Is he protecting me? How do I get him to stop? He really is such a loving and good dog, I hate to see people's reactions to him when he is like that. Although, I do understand. 

He was in basic puppy classes when we first got him, and his trainer said he was very well socialized and friendly. On weeks that my boyfriend and I work a lot, we bring him to puppy day care some days and they said they have never seen an ounce of aggression from him. The trainer at his day care showed me some dominance tactics to use on him, and i will admit i tried, but was very uncomfortable with it and stopped. 

Wow, dont know how this got so long..sorry! I have family coming for the holidays and would really like everyone to be comfortable and see what an amazing dog he is. THANKS for any suggestions!


----------



## carmspack (Feb 2, 2011)

" He is EXTREMELY protective of our home, even when we are there. If a person he does not know very well comes by, he will growl very low and must be in their path. He has never bit anyone" ..... YET , but from the sounds it is in the future -- take pre-emptive management changes . The dog does not decide who and who is not welcome , especially since they are not a threat .

" I have tried giving unfamiliar people treats, even people food, toys, ANYTHING to reinforce that new friends are good!" .............. a friend to you, a stranger to the dog 

" Many times, he will except the treat from the person and go right back to growling. He was very protective of his food when we first got him," .........and in the dog's eyes he has just pulled rank , won a resource from this weakling stranger-guy, and pulled one over you since you and the dog have issues over food guarding " He was very protective of his food when we first got him, so I moved his food container to our spare room to eliminate the possibility that he was protecting it. I have told him no, scolded and will even put him the yard" ........... banishing him resolves nothing 

" However, I work at a hotel and he does seem to display this behavior there as well. He will snap and is not very freindly inside the hotel" .............. hardly puttting out the welcome mat -- the death knell of business ......

" He really is such a loving and good dog, I hate to see people's reactions to him when he is like that. ".......... I don't know what you would expect ? Also I would not be so comfortable with this dog being "okay" in and around town . He needs some attitude adjustment , training, leadership .


----------



## Freestep (May 1, 2011)

At a year of age, defensive drive is starting to show itself.

Is he well trained in obedience? If so, make it an obedience exercise when new people (strangers) arrive. Tell him to lie down and stay. Do not attempt to "introduce" him to the guests, and advise your guests not to look at him, talk to him, or touch him. Basically, your guests should ignore him, pretend he isn't there. 

Your dog is still learning who is okay and who isn't. He should not be taking things into his own hands, and should not be allowed to approach people growling. YOU decide who is okay and who isn't, and it's your job to let the dog know that he needs to defer to your judgment at this point. Let him lie in his place, quietly, and stay there while you interact in a friendly and pleasant manner with your guests. If he gets up to investigate, insist that he lie back down and stay there.

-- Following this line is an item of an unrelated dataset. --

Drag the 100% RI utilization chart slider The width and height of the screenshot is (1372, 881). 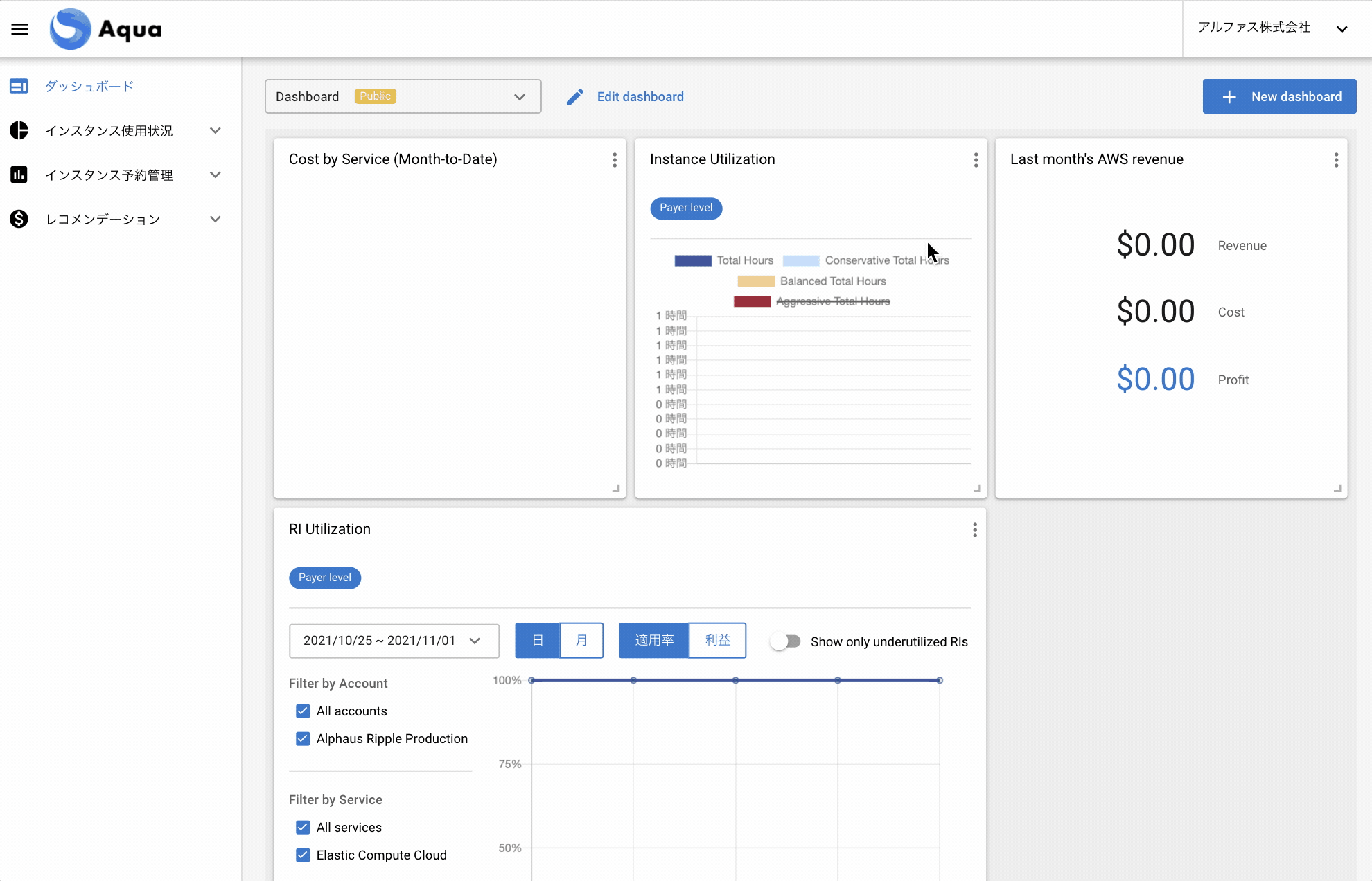tap(939, 680)
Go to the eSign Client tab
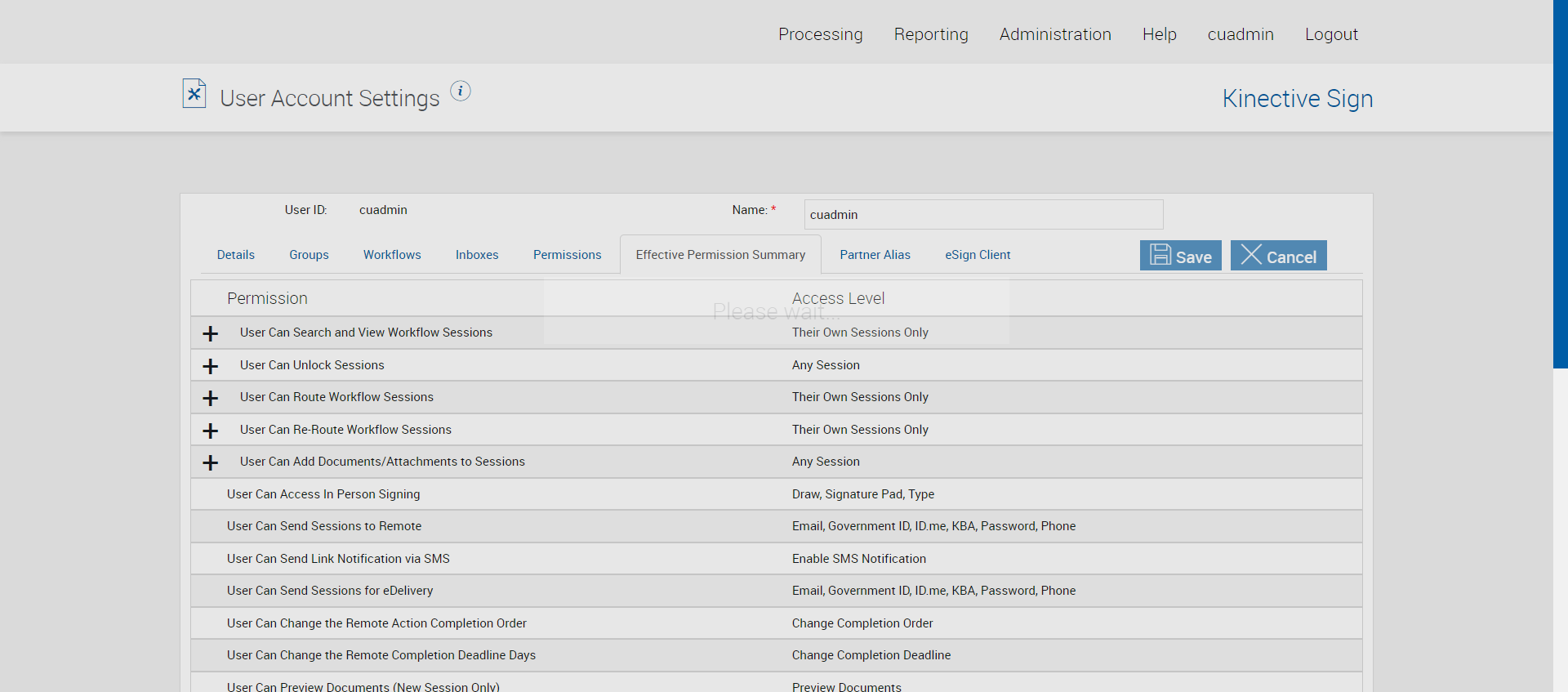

Eventually, after watching you do this umpteen times, he should figure out that friendly strangers are no big deal, as long as YOU are greeting them in a friendly and confident manner, they should be okay.

The fact that he is okay with strangers when in public is a good sign; it would seem to me that, although he is becoming protective of what he perceives to be his own territory, he is not fearful of people in general. You just need to step up and be the teacher and the boss, so that he learns appropriate behavior around guests. He doesn't have to be lovey-dovey with them, ignoring them is fine.


----------



## Arlo605 (Dec 4, 2012)

Thanks Freestep! We will definitely have some willing unfamiliar friends come by to practice in the next few weeks. He has completed the basic training course of obeidence training. He already knew most of the commands, but it was good reinforcement and socialization. We live in a very small town, and they are the only classes available for over 60 miles away (over mt. passes) and the next cycle starts in January so I will be sure to sign him up for the advanced. we take him to a park and practice the things he learned and other commands just to keep it going for now with some distractions involved. 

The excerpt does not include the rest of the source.